Problem to solve =>
In the entries that follow, find the line containing "Mostra dettagli (1437, 1422)" and the line containing "privacy policy (801, 1297)", then copy exactly everything from the first through the second except the pictures.

Records to use =>
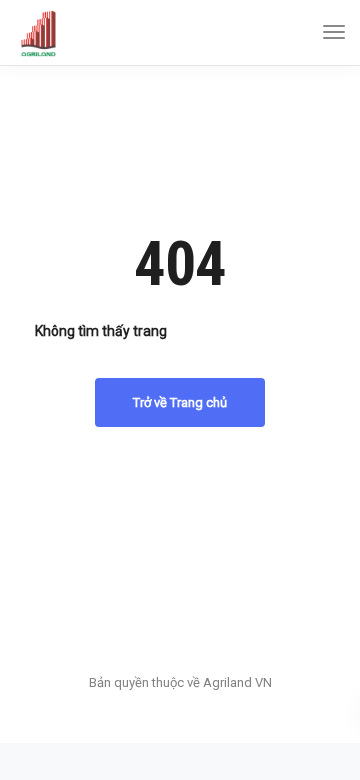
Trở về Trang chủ (180, 402)
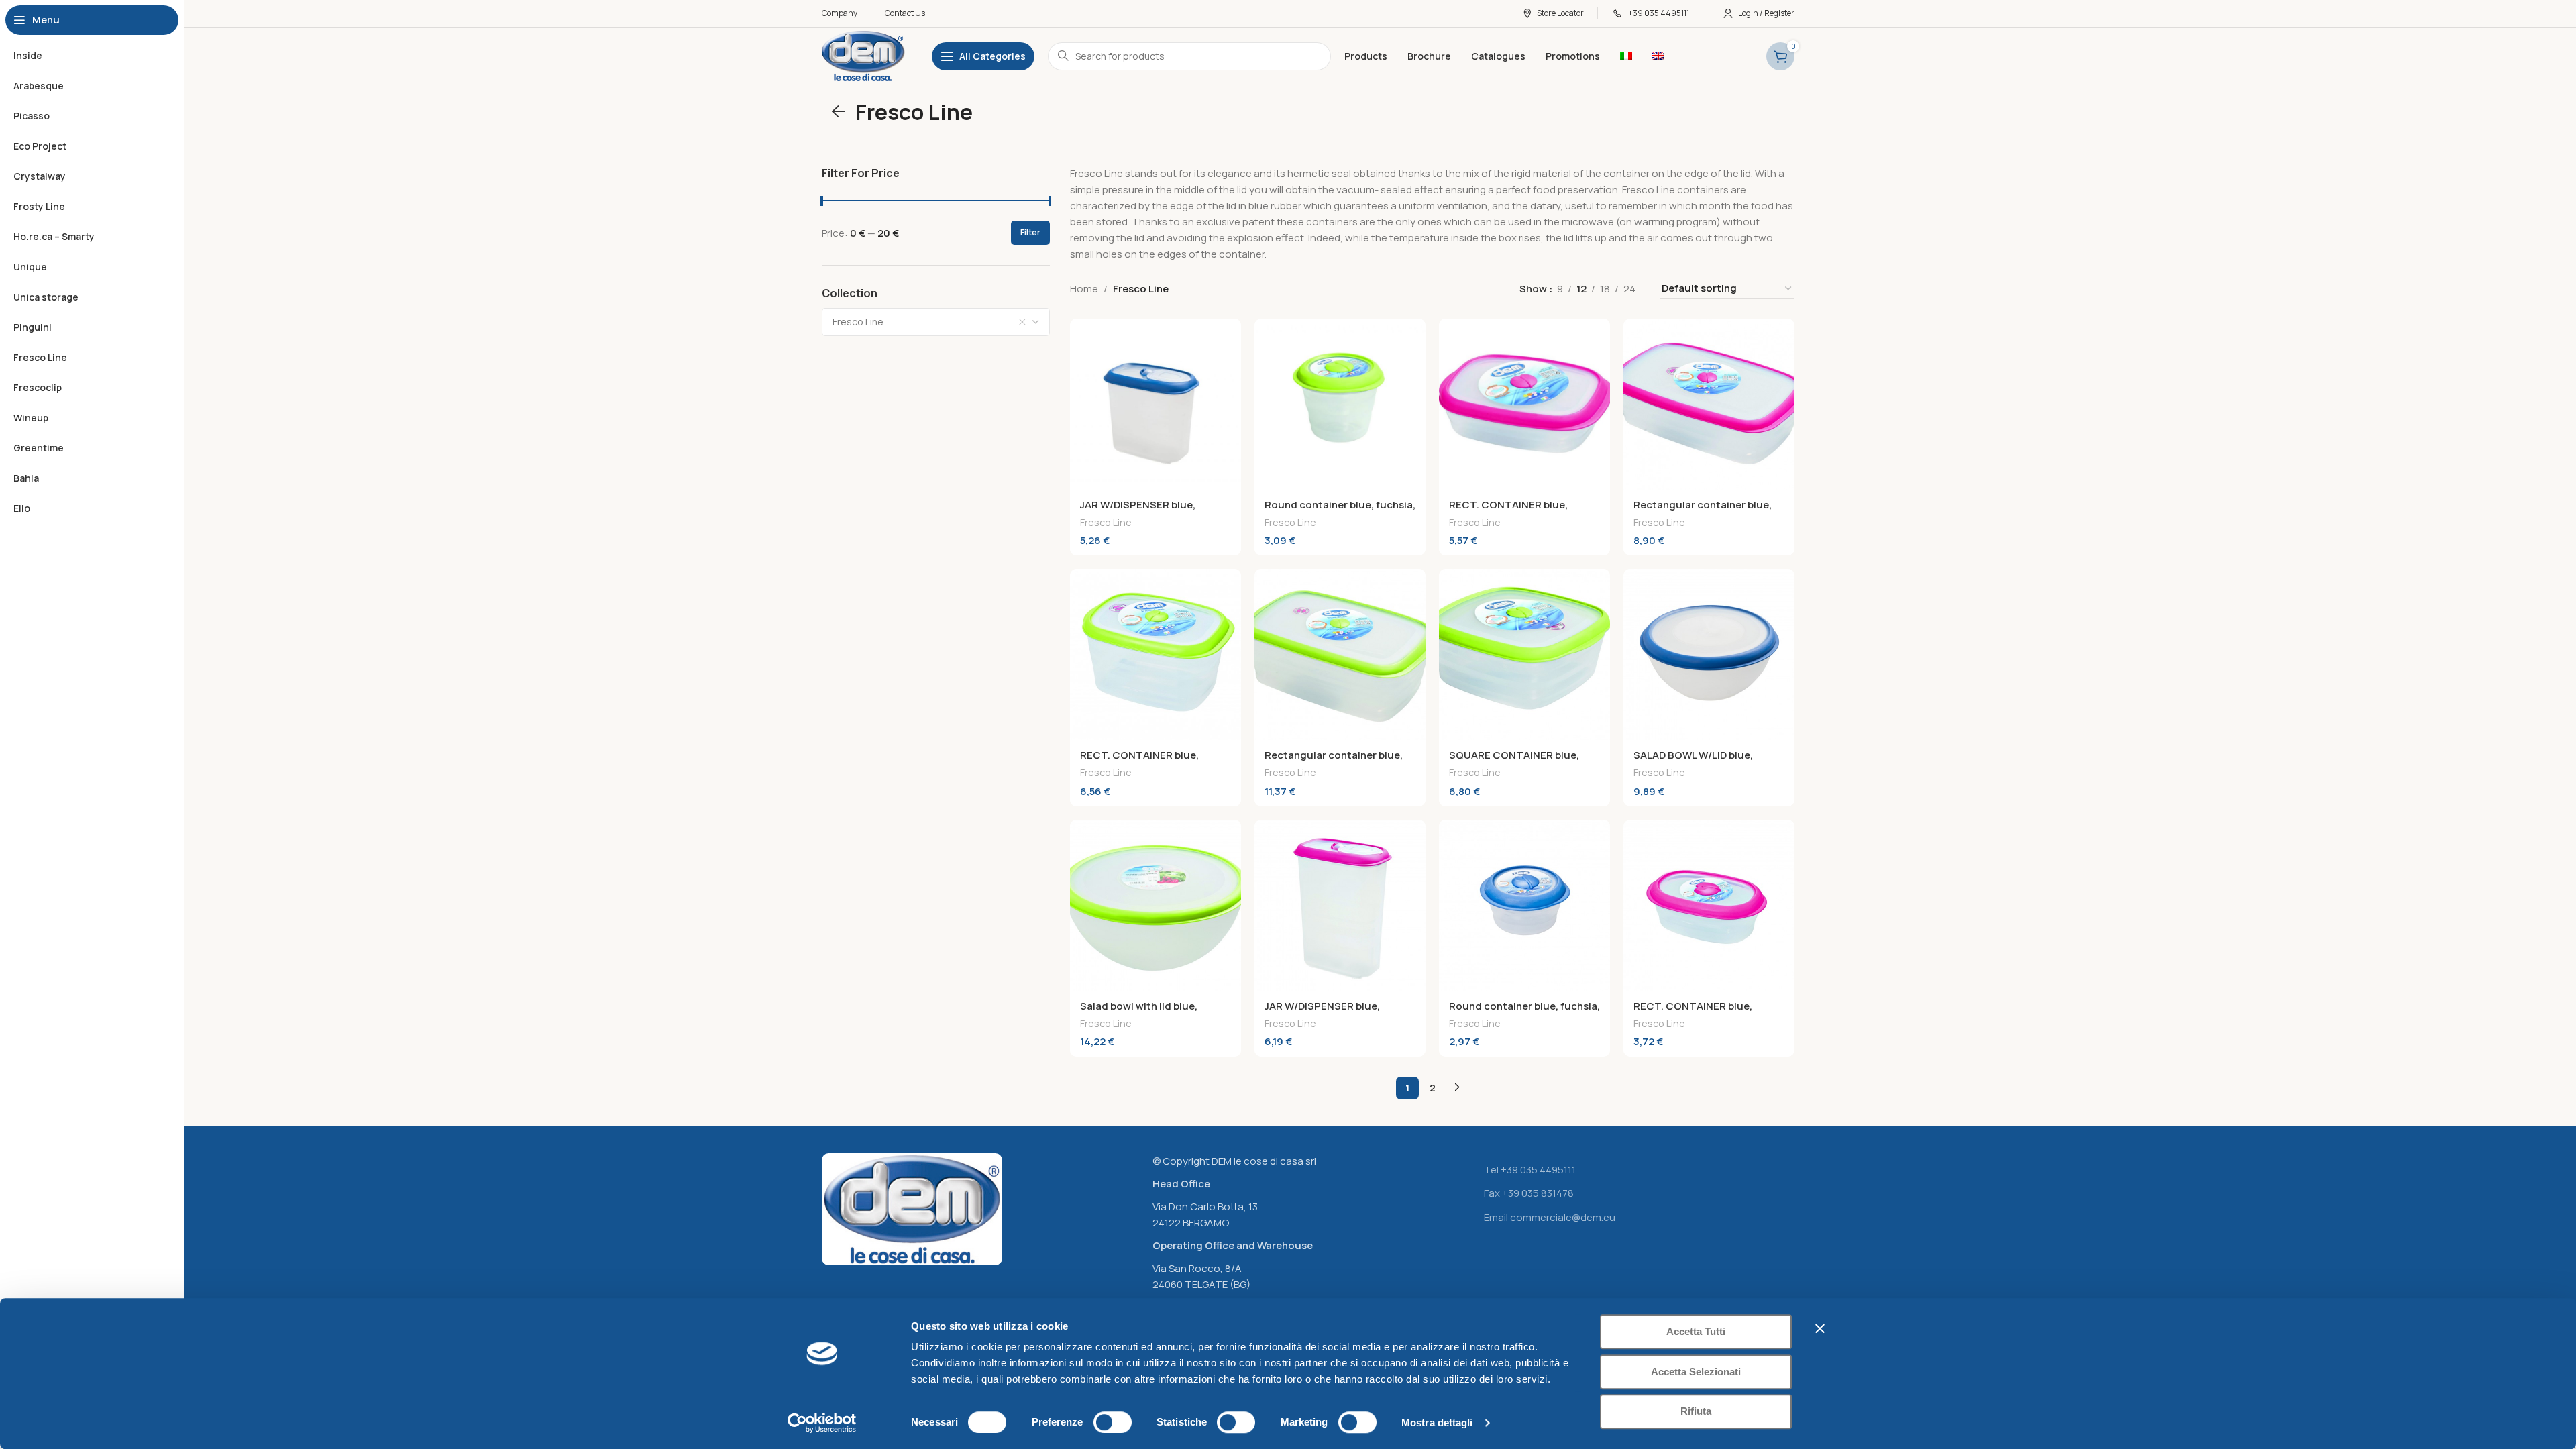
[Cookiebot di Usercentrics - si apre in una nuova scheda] (822, 1423)
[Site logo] (863, 55)
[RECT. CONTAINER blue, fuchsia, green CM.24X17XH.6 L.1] (1524, 404)
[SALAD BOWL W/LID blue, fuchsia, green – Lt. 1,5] (1708, 654)
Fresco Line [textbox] (858, 321)
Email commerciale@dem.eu (1549, 1217)
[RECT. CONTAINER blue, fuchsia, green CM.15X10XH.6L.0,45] (1708, 905)
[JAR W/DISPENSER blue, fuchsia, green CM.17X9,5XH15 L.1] (1155, 404)
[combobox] (936, 322)
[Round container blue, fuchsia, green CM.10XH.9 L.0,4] (1340, 404)
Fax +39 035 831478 (1529, 1193)
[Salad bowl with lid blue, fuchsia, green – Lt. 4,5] (1155, 905)
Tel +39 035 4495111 (1530, 1170)
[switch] (1112, 1422)
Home (1084, 289)
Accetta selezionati (1696, 1371)
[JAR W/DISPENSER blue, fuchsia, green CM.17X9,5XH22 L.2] (1340, 905)
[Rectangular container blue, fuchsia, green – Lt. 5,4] (1340, 654)
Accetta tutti (1695, 1331)
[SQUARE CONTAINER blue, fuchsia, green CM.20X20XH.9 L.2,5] (1524, 654)
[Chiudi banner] (1820, 1328)
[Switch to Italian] (1626, 56)
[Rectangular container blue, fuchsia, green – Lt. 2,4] (1708, 404)
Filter (1030, 232)
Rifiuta (1695, 1411)
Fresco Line (1106, 522)
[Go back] (838, 112)
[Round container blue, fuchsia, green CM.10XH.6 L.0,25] (1524, 905)
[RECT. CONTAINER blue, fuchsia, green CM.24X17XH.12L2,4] (1155, 654)
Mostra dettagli (1437, 1422)
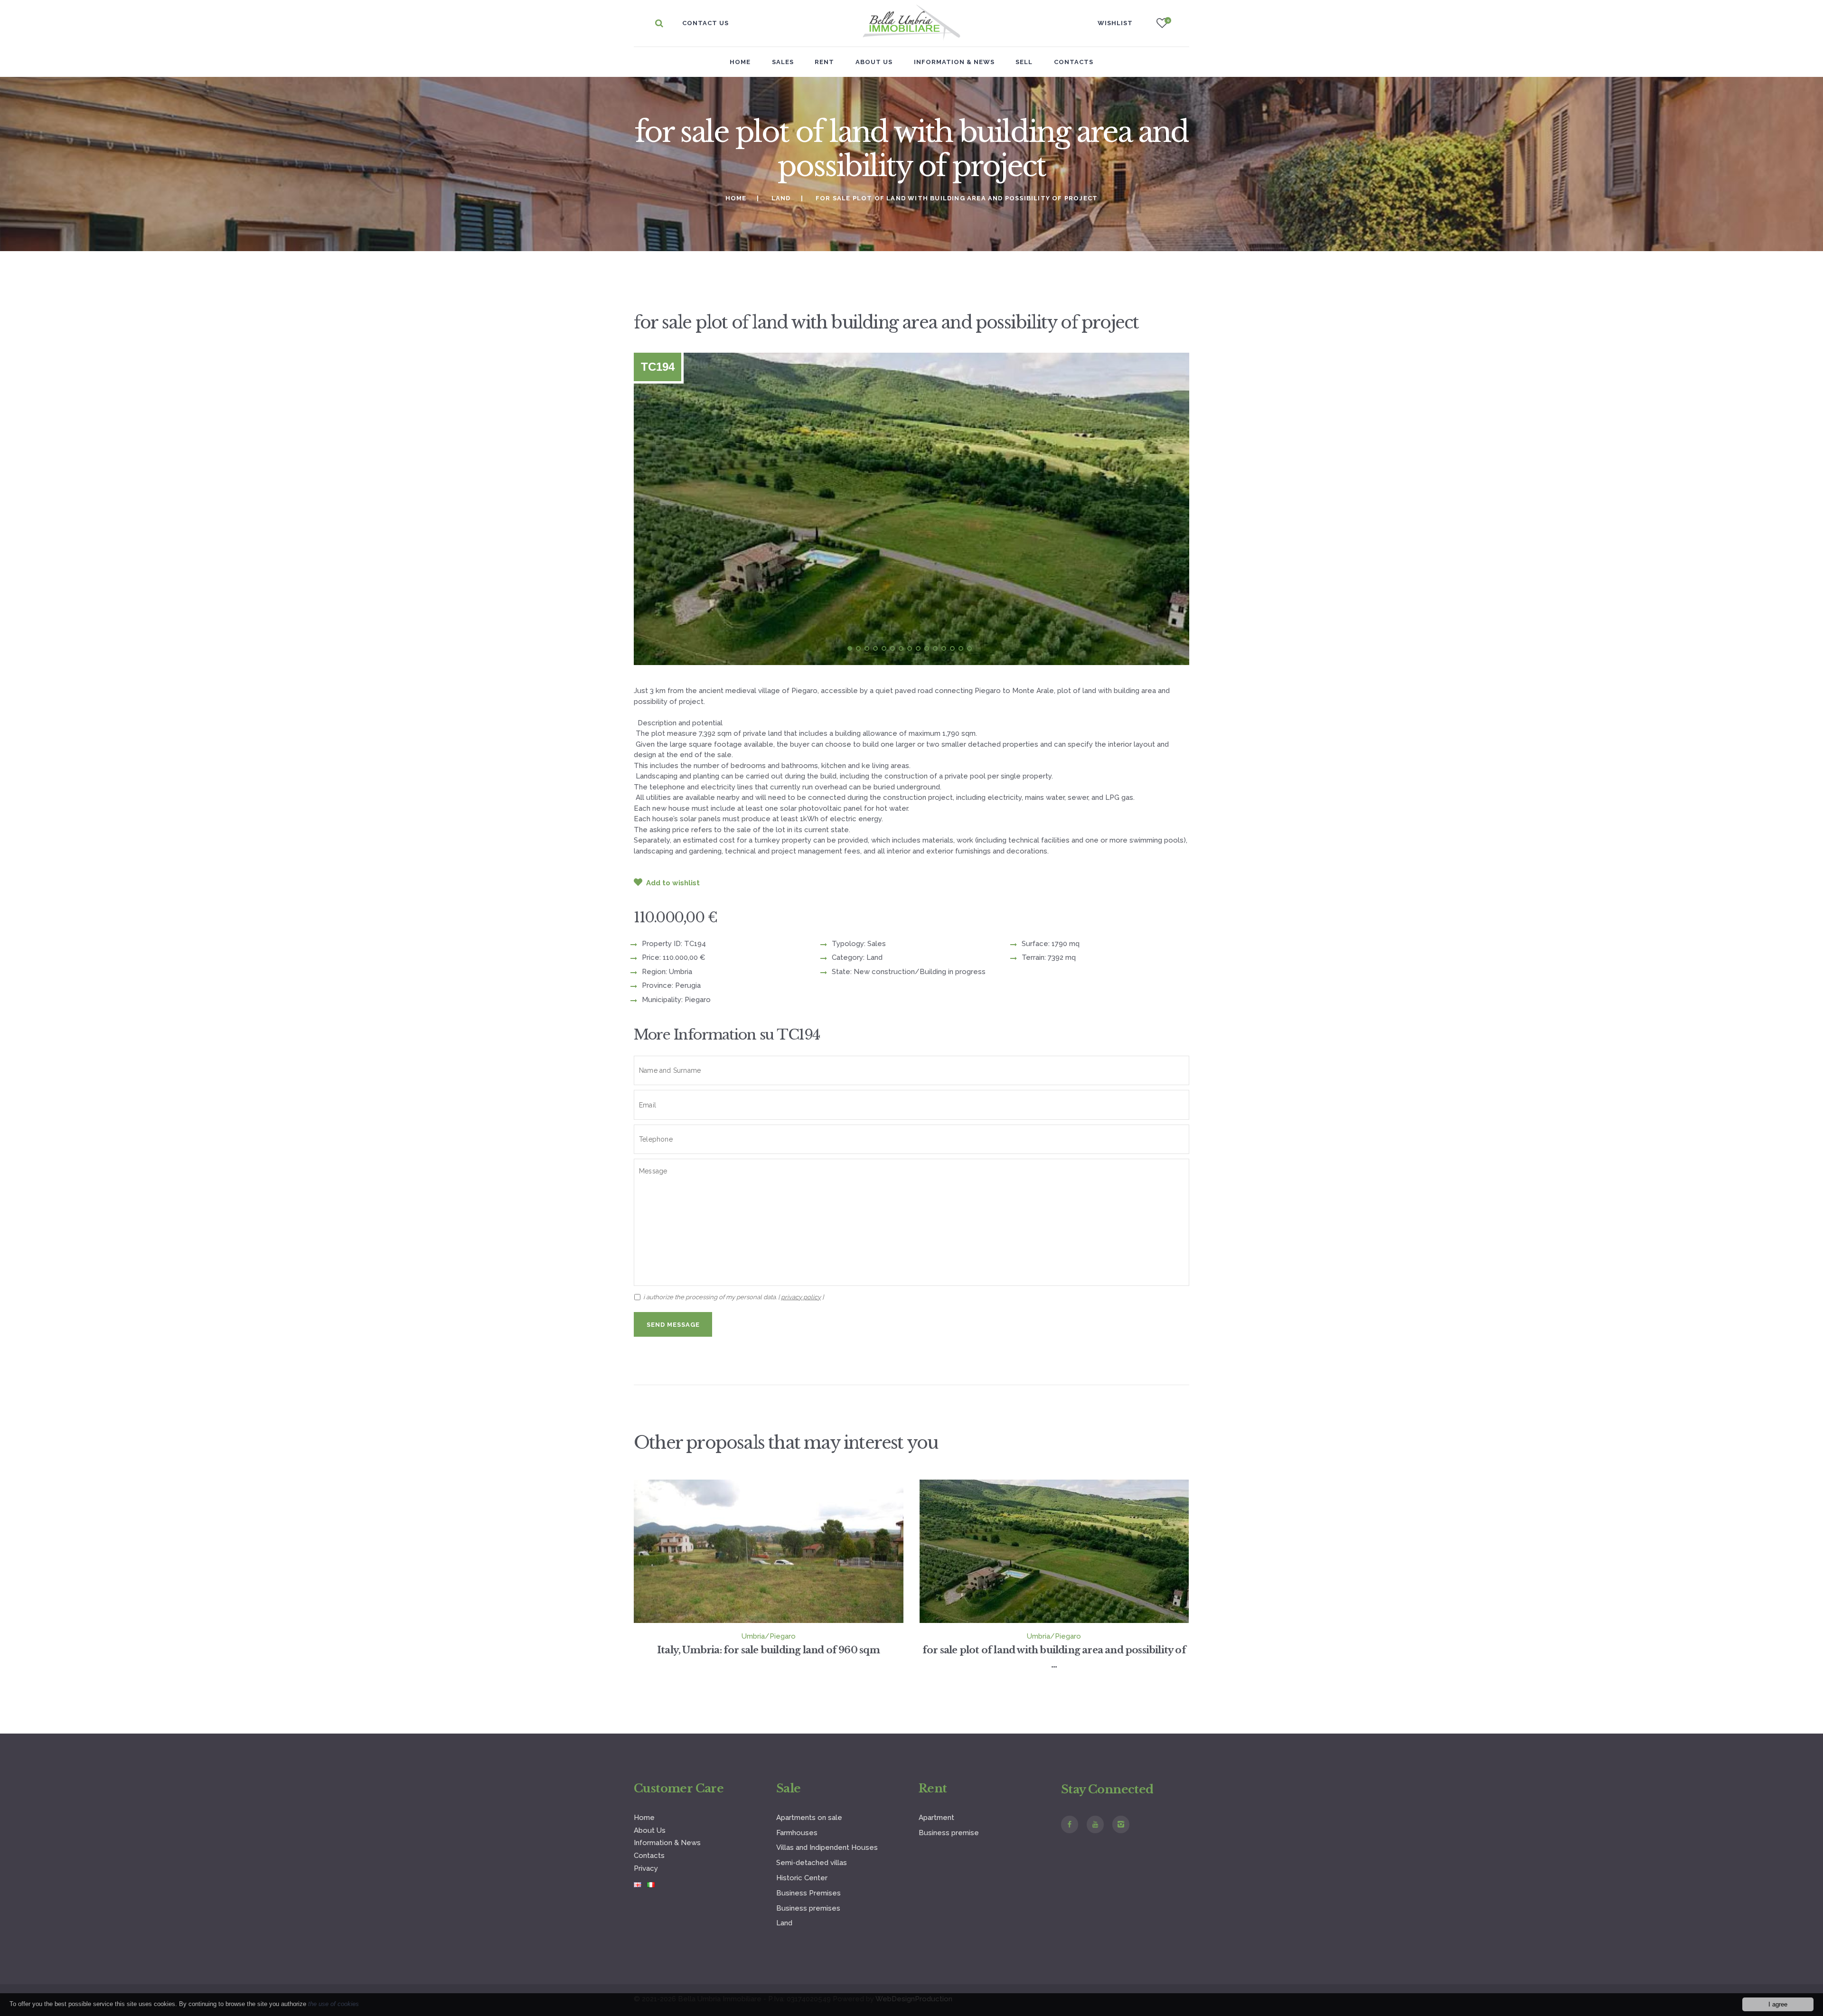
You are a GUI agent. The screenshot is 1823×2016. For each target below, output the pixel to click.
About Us (650, 1830)
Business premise (949, 1832)
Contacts (649, 1855)
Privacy (646, 1868)
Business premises (808, 1908)
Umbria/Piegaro (769, 1636)
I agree (1777, 2004)
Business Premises (808, 1893)
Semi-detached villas (811, 1862)
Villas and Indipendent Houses (827, 1847)
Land (781, 198)
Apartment (936, 1817)
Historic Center (801, 1878)
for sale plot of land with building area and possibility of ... (1054, 1656)
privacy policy (801, 1297)
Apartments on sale (809, 1817)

Answer area =>
Mostra dettagli (1437, 1422)
You are a GUI agent. The screenshot is 1823×2016. For each target below, output the pixel to click.
About Us (650, 1830)
Business premise (949, 1832)
Contacts (649, 1855)
Privacy (646, 1868)
Business premises (808, 1908)
Umbria/Piegaro (769, 1636)
I agree (1777, 2004)
Business Premises (808, 1893)
Semi-detached villas (811, 1862)
Villas and Indipendent Houses (827, 1847)
Land (781, 198)
Apartment (936, 1817)
Historic Center (801, 1878)
for sale plot of land with building area and possibility of ... (1054, 1656)
privacy policy (801, 1297)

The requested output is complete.